The Lyme Community fights back…but the MSM won’t cover it…

In a breaking story that is actually one that has been playing out over the last year or two, yet another insurance company or third-party payer has now settled for an undisclosed amount.  A settlement was achieved between Cigna and the plaintiffs in response to a lawsuit filed against them and the Infectious Disease Society of America.   A number of Lyme disease victims had accused them of collusion in denying appropriate diagnostic and therapeutic medical care.  Recently, Blue Cross Blue Shield of Texas and Kaiser Permanente also reached confidential settlements.  It would be nice to be able to access the details of these cases, but of course, because of the settlement, they will remain secret. One can only imagine some of the facts that were disclosed. This basically guarantees that there will never be a jury trial. Nonetheless, the public needs to know that behind the scenes powerful Big Box players in healthcare – both those providing the care and their colluding partners – the ones taking your money and paying for the care – have been engaged in a conspiratorial effort to deny the existence of a disease and the appropriate treatment of it. The secrecy speaks for itself.

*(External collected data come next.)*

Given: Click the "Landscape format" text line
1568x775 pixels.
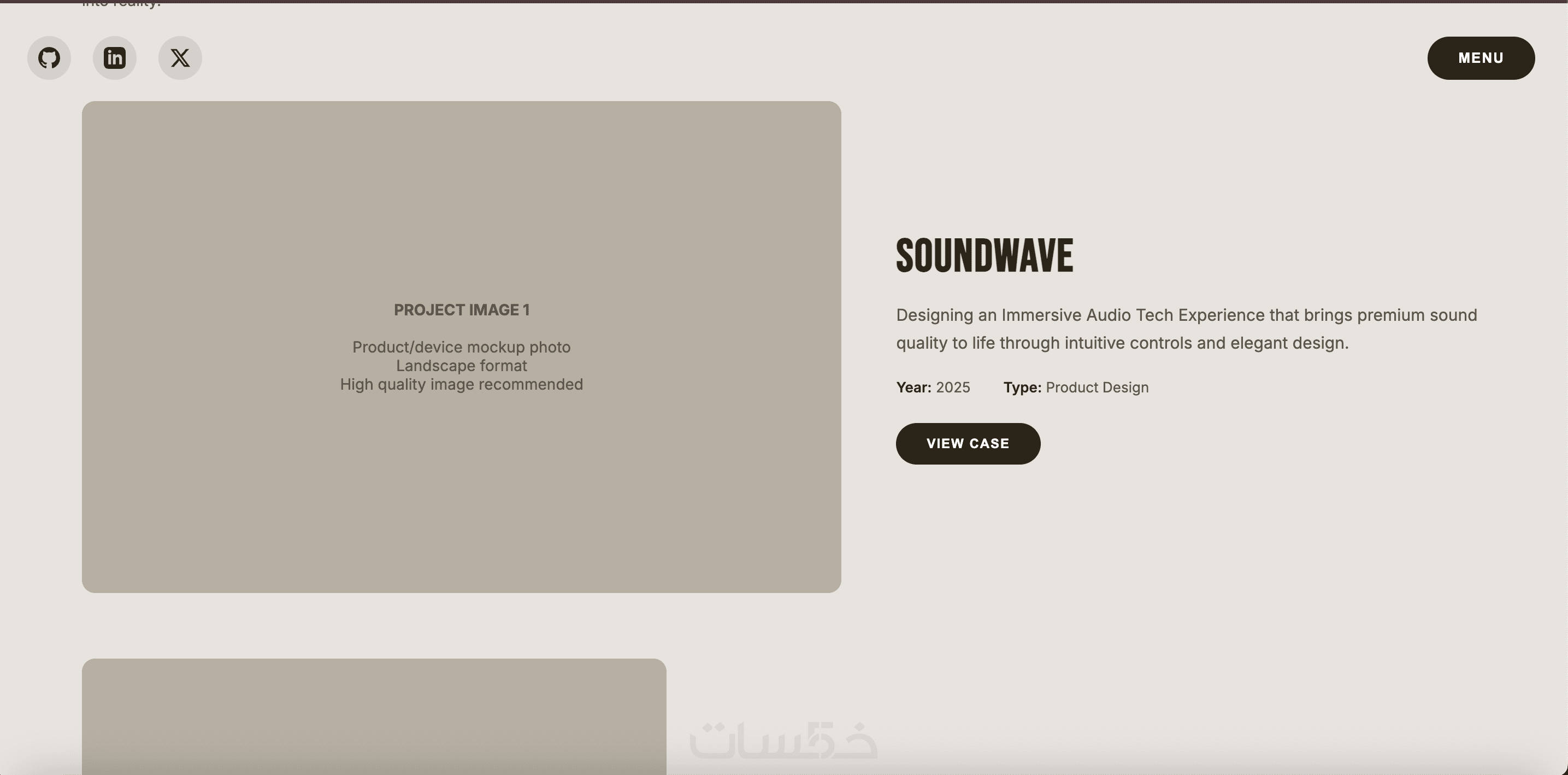Looking at the screenshot, I should tap(462, 366).
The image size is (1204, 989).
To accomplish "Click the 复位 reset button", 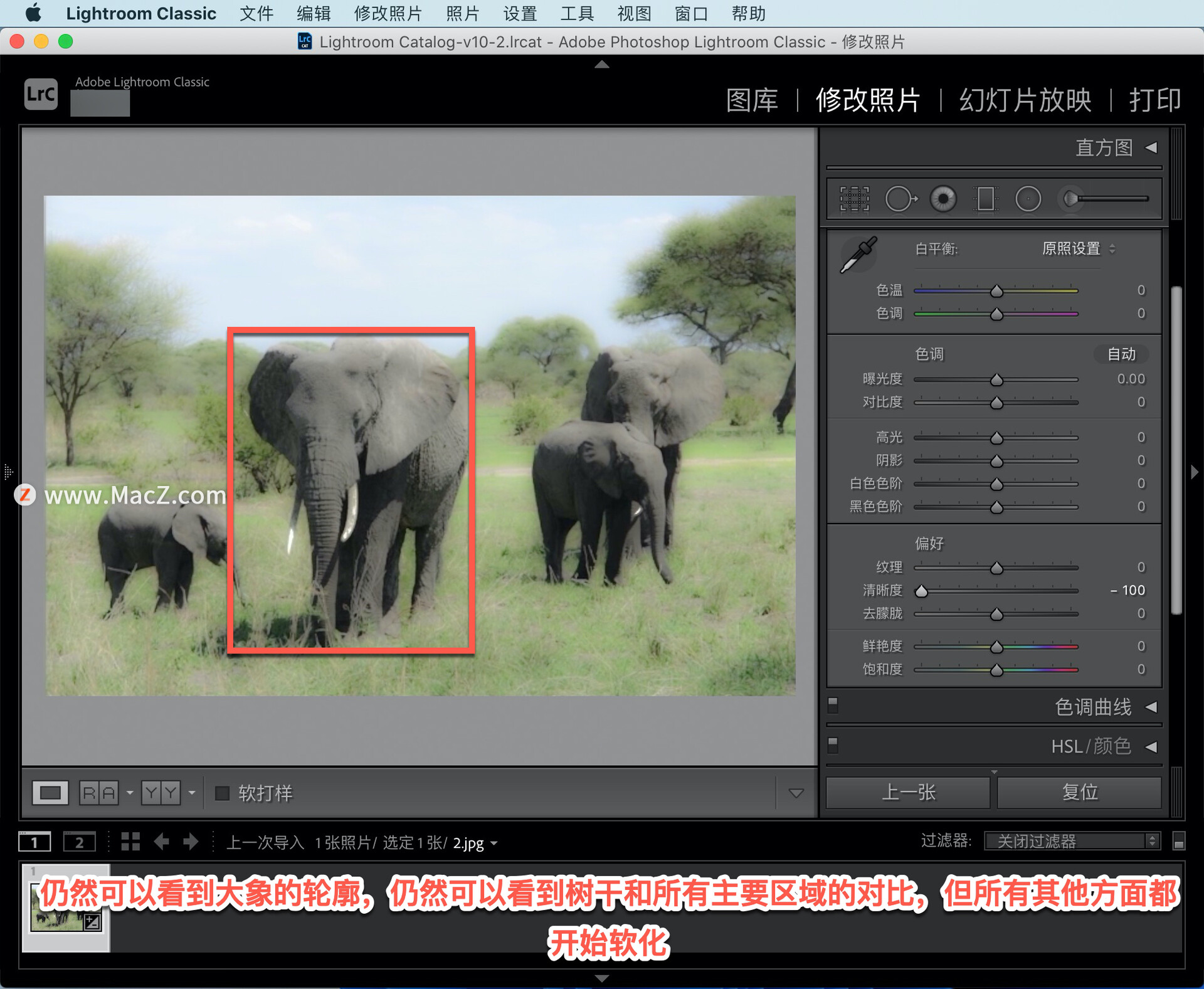I will tap(1079, 793).
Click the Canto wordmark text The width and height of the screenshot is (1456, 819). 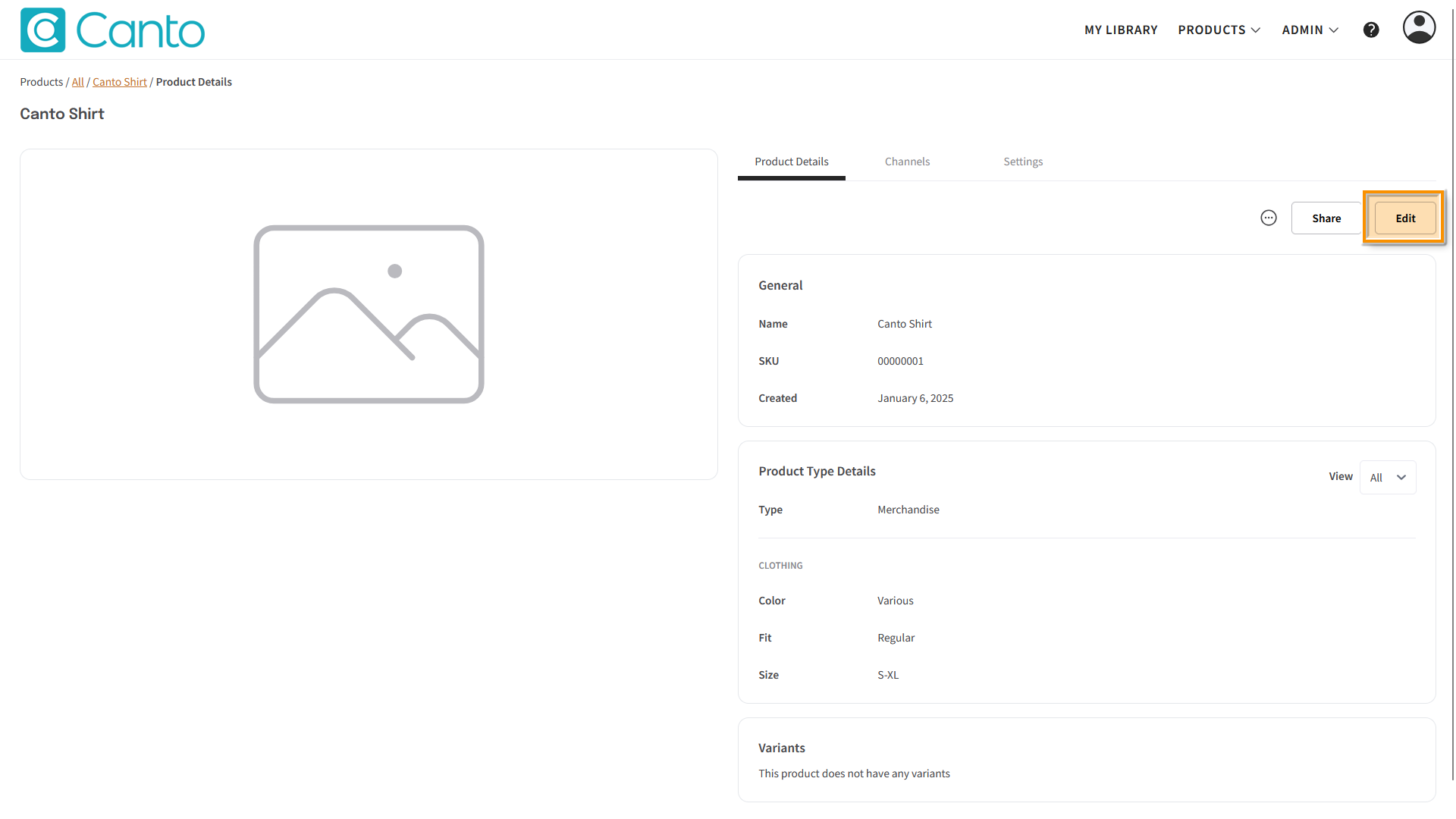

Constantly emerging data has made the “standard of care” established in the 1990s and later repeatedly codified by the IDSA and their third-party payer partners remarkably outdated. A new treatment for Lyme disease and its complexities including the co-infections of Bartonella and babesia is the decades-old drug, disulfiram. The Lyme community and researchers have been ahead of this story for the last 24 months, but it has yet to appear in any conversation regarding “the standard of care” by the infectious disease community.  New testing that is making the old two-stage antibody screening and Western blot obsolete is also not part of the discussion.  There are likely hundreds of thousands of individuals infected with one or more of these organisms that are being treated for “fibromyalgia”, numerous mental health disorders (and entire clinic at Columbia University is committed to the diagnosis and treatment of mental health disorders caused by arthropod borne infections), headaches, chronic fatigue, parkinsonism, and other outdated diagnostic descriptions who are actually infected. The patient community is finally taking it upon themselves to find a better way, and they are doing so both medically and legally.